During a bargaining training session, this response by the company was shown to over 100 rank and file Starbucks delegates. There was decisively no pushback from the union leadership against the no-strike clause, or even a formal opportunity for delegates to raise questions and criticism of it. The training session was for the purposes of laying the grounds for a streamlined procedural narrative in regards to how our contract negotiations will develop, with the delegates in a position of acquiescence and the collaborationist union leadership in a position of incontestable influence. To the union leadership, the delegates are to only act as functionaries to deliver contract proposals written out almost a year ago, and are to play no role in expressing opinions on the actual bargaining narratives and proposals, be they egregious attacks on the workers, or poorly written contract language that will not pass a vote. Nevertheless, the lecture stands opposed to an alternative; for example, providing an interactive session between higher union representatives and the experienced shop floor delegates to wrestle with the proposals, exposing the naked attack on workers, making it explicit that we will have no no-strike clause, and evaluate the real strength of our union in negotiations if leadership looks to gloss over the immediate bargaining away our ability to strike to a petty coffee company.

The first no-strike clause was adopted in the 1940s during World War II as bosses feared the growing strength of the working class in the United States. Collaborationist union leadership of the time were also enticed by an end to the strike waves, referring to the no-strike clause a period of “labor peace,” and reached the imaginary conclusion of a “harmonious relationship between union and management.” This policy line in practice is tantamount to corruption, bribery, and absolute betrayal of the working class. It is impossible for the working class and ruling class to reconcile opposing interests. This is reflected in part by collective bargaining agreements; the legal code written by class collaborationists serves to moderate and exacerbate class oppression. No-strike clauses have become very common in labor contracts with 90% of new union contracts containing a no-strike clause. While no-strike clauses have become ‘the norm’ so to speak at the lowest point of a generational onslaught of unions by the capitalist class in cooperation with trade union bureaucracy, it by no means confines workers to a continuation of this liberal tradition of relinquishing the worker’s most basic means of struggle.
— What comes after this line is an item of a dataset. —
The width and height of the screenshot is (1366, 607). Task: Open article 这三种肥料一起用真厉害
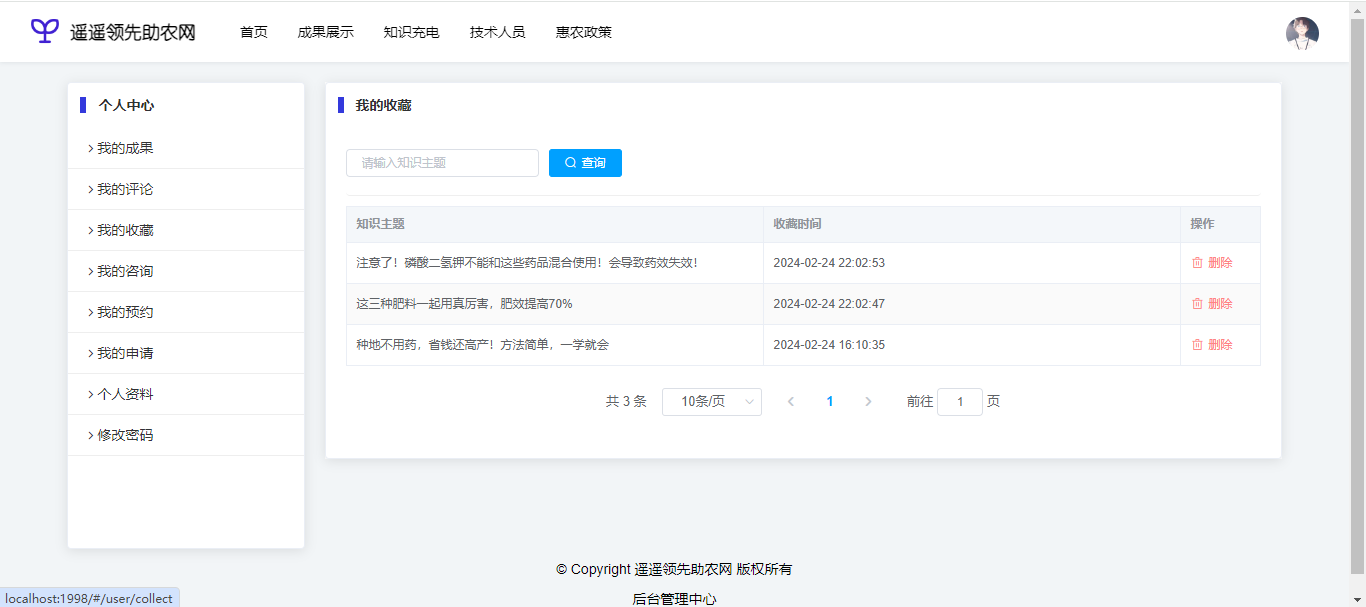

For the development of the working class, the no-strike clause needs to go.

Without proper union leadership, workers themselves will need to organize to defend their freedom to strike, and underscore the importance of the strike as a tool for leveraging power from the capitalist class. Union representatives of business unionism will give moral condemnation of the company and little else before submitting to humiliating defeats in negotiations. Without militant class unions, workers will have to work diligently to expose the failures of business unionism as contract difficulties arise, and aim to provide to workers class union leadership that escalates the fight against the capitalist class. In having international solidarity with the working people across nation borders, it is our challenge in the United States to form the most effective class unions possible to combat the destructive consequences of imperialism. This means we must have an appropriate attitude towards the defense of our strikes, and create strike-ready organizations that refuse to provide labor most demanded of imperial interests. We need a vision that goes well beyond union reformism, and see our enemy as the capitalist class itself. Reformism ultimately leads to weak momentary contract benefits that seek to lull the working class to sleep while a union bureaucracy gains influence with the capitalist state. This relationship surrenders the revolutionary potential of trade unions to become a reactionary tool for the ruling class. Workers will need to see the strike as their choice to make as well as the question of when and how long they will strike. It cannot be a seasonal option that arises when contracts expire and employers are then comfortable enough. A union benefits us all when it’s mobilizing workers from all job sectors against capitalist exploitation, and to do that in action we must be able to strike together.